The study raises a provocative possibility, says Sean Ulm, an archaeologist at James Cook University, Cairns, who was not involved with the work. “It is an interesting proposition to think about these traditions extending for tens of thousands of years.” But he and others urge caution, as no other stories passed down orally are believed to have survived that long.

It’s not clear how long the Gunditjmara have lived in the southwest corner of what is now the Australian state of Victoria. Until now, the oldest accepted evidence for human occupation dates back no more than about 13,000 years.

But geologist Erin Matchan at the University of Melbourne says that in the 1940s, archaeologists reported finding a stone ax near the region’s ancient Tower Hill volcano. The ax shows humans lived there before the eruption because it was found buried beneath the volcanic rocks.

Now, Matchan and her colleagues have dated those rocks and those of Budj Bim, 40 kilometers to the northwest. The dating method—which relies on the well-established technique of measuring the radioactive decay of potassium-40 into argon-40 over time—suggests both volcanoes formed about 37,000 years ago. What’s more, Matchan says both seem to be of a style that can grow from nothing to peaks tens of meters high in a matter of days to months.

The sudden dual eruptions may have made a big impression on the humans who were living in the area at the time, perhaps sparking the story of the four giants, the team reports this month in Geology. There have been no other large volcanic eruptions in the area in the intervening years that could have provided inspiration for the stories, Matchan says. Still, she stresses that her team is not definitively claiming that the Gunditjmara story is really that old.

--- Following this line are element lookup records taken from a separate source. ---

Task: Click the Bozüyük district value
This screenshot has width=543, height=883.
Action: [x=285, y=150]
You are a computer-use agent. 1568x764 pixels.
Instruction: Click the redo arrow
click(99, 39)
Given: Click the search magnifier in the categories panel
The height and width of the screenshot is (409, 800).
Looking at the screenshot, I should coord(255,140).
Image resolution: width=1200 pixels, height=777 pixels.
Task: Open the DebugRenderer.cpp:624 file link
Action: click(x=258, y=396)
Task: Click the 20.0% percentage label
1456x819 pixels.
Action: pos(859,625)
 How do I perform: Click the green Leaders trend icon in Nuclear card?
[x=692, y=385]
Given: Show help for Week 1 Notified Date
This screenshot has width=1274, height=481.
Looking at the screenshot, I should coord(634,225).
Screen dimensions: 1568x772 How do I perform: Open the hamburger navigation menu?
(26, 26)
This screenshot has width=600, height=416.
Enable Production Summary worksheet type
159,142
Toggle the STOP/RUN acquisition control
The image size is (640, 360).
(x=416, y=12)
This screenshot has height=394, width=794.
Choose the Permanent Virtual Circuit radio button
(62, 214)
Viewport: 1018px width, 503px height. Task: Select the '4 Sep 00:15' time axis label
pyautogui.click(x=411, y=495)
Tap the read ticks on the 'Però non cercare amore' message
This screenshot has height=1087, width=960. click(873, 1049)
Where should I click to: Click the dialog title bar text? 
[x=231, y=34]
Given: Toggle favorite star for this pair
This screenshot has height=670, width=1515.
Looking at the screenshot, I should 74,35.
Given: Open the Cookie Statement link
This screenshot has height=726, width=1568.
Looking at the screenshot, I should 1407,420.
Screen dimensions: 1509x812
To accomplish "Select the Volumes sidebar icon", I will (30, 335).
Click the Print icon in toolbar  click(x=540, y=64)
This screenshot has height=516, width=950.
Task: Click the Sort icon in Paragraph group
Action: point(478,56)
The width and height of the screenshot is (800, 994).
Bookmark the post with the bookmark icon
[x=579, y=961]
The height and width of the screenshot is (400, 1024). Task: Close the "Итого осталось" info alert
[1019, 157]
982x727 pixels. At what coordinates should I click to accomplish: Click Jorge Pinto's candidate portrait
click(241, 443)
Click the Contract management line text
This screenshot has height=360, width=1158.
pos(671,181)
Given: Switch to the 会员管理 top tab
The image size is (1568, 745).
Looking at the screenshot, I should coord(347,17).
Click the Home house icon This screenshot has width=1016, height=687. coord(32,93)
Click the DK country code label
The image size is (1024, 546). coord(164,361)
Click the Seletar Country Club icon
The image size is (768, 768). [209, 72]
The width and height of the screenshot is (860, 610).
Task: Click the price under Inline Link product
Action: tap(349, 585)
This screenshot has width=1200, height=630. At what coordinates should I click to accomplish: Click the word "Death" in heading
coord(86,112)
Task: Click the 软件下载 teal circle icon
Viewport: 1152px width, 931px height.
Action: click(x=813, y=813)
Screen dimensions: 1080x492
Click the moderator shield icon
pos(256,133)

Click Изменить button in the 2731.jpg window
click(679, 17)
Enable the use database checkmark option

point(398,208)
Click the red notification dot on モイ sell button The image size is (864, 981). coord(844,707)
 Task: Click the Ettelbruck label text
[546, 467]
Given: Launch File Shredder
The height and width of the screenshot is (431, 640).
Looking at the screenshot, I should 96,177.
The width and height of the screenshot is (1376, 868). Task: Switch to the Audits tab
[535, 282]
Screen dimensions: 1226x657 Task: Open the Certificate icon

Aboriginal tales are already among the oldest known. In 2015, Patrick Nunn, a geographer at the University of the Sunshine Coast, Maroochydore, co-authored a study suggesting 21 communities around Australia have independently kept alive stories describing an episode of sea level rise that drowned parts of the coast. Nunn thinks those stories might be about 7000 years old. The Gunditjmara story would be more than five times as old.

Increasing evidence also shows that humans on many continents migrated far and wide during the past several thousand years. That means the people living in a given area today are not necessarily related to those who lived there tens of thousands of years ago. But a 2017 study of ancient hair samples suggested Australia may be an exception to this rule: many Aboriginal Australian populations appear to have occupied the same place for almost 50,000 years. “That, I think, could help explain why stories might have been so well preserved for so long,” Nunn says.

“We in the West have only scratched the surface of understanding the longevity of Australian Indigenous oral histories,” says Ian McNiven, an archaeologist at Monash University, Clayton, who is also cautiously open to the story’s deep antiquity.

Damein Bell, CEO of the Gunditj Mirring Traditional Owners Aboriginal Corporation, says the Gunditjmara community welcomes the new study, which highlights the deep links they have with their country. “As with all First Nations around the world, our stories, heritage, identity and survival are connected to our traditional homelands and waters,” he says. Bell says the Gunditjmara already suspected their story had been kept alive by their ancestors for a very long time, but they appreciate any scientific evidence that can provide a sense of exactly how long. “We’re always amazed with … new technologies that prove the brilliance of our ancestors.”